Ihr Prof. Dr. Hans-Christian Riekhof

Prof. Dr. Hans-Christian Riekhof

Krisengeschüttelte Zeiten und Absatzkrisen - ein Grund, preisstragische Überlegungen hinten anzustellen? Im Gegenteil: gerade jetzt ist das Mindset besonders wichtig, ebenso die Selektion der richtigen Kunden und Aufträge.

Absatzkrisen und rückläufige Märkte überall

Wenn wir derzeit die Zeitungen aufschlagen und den Medienberichten folgen, dann sehen wir überall krisengeschüttelte Branchen: von der Bauwirtschaft über die E-Autos und die gesamte Autoindustrie bis zu den Zulieferern. Da heißt es, Kosten anzupassen und die Auftragsbücher so gut wie möglich zu füllen.

Sales crisis

In der Absatzkrise sind differenzierte Preisstrategien erforderlich.
Quelle: © iStockphoto

Bleibt in der Absatzkrise keine Zeit für die Preisstrategie?

Zunächst ist es also nachvollziehbar, dass in rückläufigen Märkten in den Unternehmen ein erheblicher Umsatzdruck, aber auch Kostendruck entsteht, der oftmals auch zu hektischen Aktivitäten führt, so dass für die langfristigen, strategischen Themen kaum noch Raum zu bestehen scheint. Lassen Sie uns deshalb gemeinsam prüfen, ob die preisstrategischen Themen, Regeln und Prinzipien in der Absatzkrise keine Gültigkeit mehr haben.

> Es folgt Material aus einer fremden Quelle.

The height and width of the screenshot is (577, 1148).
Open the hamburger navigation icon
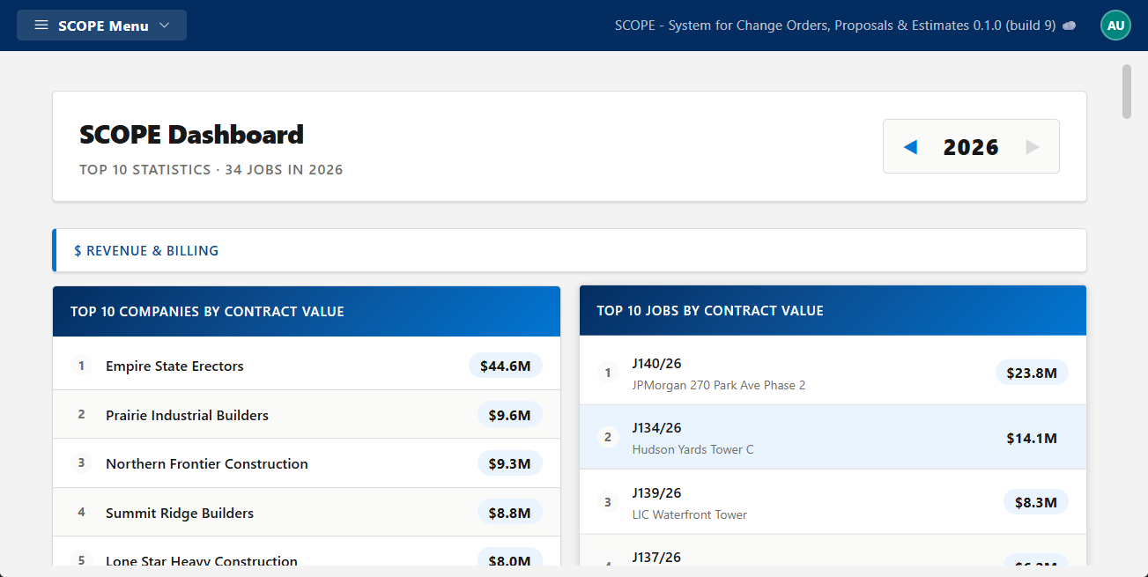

1. Das richtige Mindset für das Pricing ist in der Absatzkrise wichtiger denn je.

Wir können davon ausgehen, dass das Thema Mindset für das Pricing gerade in rückläufigen Märkten mindestens so wichtig wie in wachsenden Märkten ist. Gehe ich mit dem „richtigen“ Mindset in die Gespräche, ist mir bewusst, dass eine Preissenkung von 20 % mit einer Mengenverdoppelung verbunden sein muss, um das Unternehmensergebnis zumindest in absoluten Zahlen auf dem gleichen Niveau zu halten?

Jetzt den Pricing-Newsletter No. 80 (2024) lesen: Was bringen Pricing-Projekte wirklich? Mindset oder Quickwins? Pricing-Kompetenz oder Rendite?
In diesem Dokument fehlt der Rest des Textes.